[Records in a dataset]
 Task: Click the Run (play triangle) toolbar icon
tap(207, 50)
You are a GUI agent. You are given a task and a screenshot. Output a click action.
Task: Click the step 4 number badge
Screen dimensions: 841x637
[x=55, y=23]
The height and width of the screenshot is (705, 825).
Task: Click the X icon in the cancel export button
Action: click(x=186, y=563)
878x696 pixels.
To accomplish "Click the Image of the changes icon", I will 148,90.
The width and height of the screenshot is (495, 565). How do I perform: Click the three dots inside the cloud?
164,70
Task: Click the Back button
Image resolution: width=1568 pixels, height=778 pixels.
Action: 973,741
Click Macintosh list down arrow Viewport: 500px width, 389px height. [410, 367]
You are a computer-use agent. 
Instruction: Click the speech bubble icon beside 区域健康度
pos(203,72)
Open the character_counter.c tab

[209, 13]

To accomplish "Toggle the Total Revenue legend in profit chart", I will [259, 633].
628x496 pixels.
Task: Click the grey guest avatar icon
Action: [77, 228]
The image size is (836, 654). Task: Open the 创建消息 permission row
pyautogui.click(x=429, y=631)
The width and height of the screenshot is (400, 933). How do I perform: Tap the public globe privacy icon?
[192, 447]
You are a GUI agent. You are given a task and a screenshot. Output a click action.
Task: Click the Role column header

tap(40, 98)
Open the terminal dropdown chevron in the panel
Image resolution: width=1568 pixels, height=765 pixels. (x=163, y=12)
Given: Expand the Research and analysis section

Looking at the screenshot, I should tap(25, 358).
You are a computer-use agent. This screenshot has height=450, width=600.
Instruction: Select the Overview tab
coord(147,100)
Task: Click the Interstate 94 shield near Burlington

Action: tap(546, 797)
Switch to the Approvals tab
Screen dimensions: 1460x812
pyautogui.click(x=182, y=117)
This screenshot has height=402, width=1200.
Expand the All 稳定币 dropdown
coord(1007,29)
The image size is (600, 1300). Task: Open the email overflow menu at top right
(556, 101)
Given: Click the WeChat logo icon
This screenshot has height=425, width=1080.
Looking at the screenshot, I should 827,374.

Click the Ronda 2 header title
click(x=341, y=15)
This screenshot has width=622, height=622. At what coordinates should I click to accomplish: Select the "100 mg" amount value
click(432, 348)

- _Aim_: Output the rows from the line with "Given: Expand the" up to and including the line with "click(x=341, y=15)" as a two-column CSV headed task and click. Give one line per row, with its text and its answer each in a single quoted field and any line breaks replaced by spaces.

- _Task output_:
task,click
"Given: Expand the Research and analysis section","Looking at the screenshot, I should tap(25, 358)."
"You are a computer-use agent. This screenshot has height=450, width=600. Instruction: Select the Overview tab","coord(147,100)"
"Task: Click the Interstate 94 shield near Burlington","Action: tap(546, 797)"
"Switch to the Approvals tab Screen dimensions: 1460x812","pyautogui.click(x=182, y=117)"
"This screenshot has height=402, width=1200. Expand the All 稳定币 dropdown","coord(1007,29)"
"The image size is (600, 1300). Task: Open the email overflow menu at top right","(556, 101)"
"Given: Click the WeChat logo icon This screenshot has height=425, width=1080.","Looking at the screenshot, I should 827,374."
"Click the Ronda 2 header title","click(x=341, y=15)"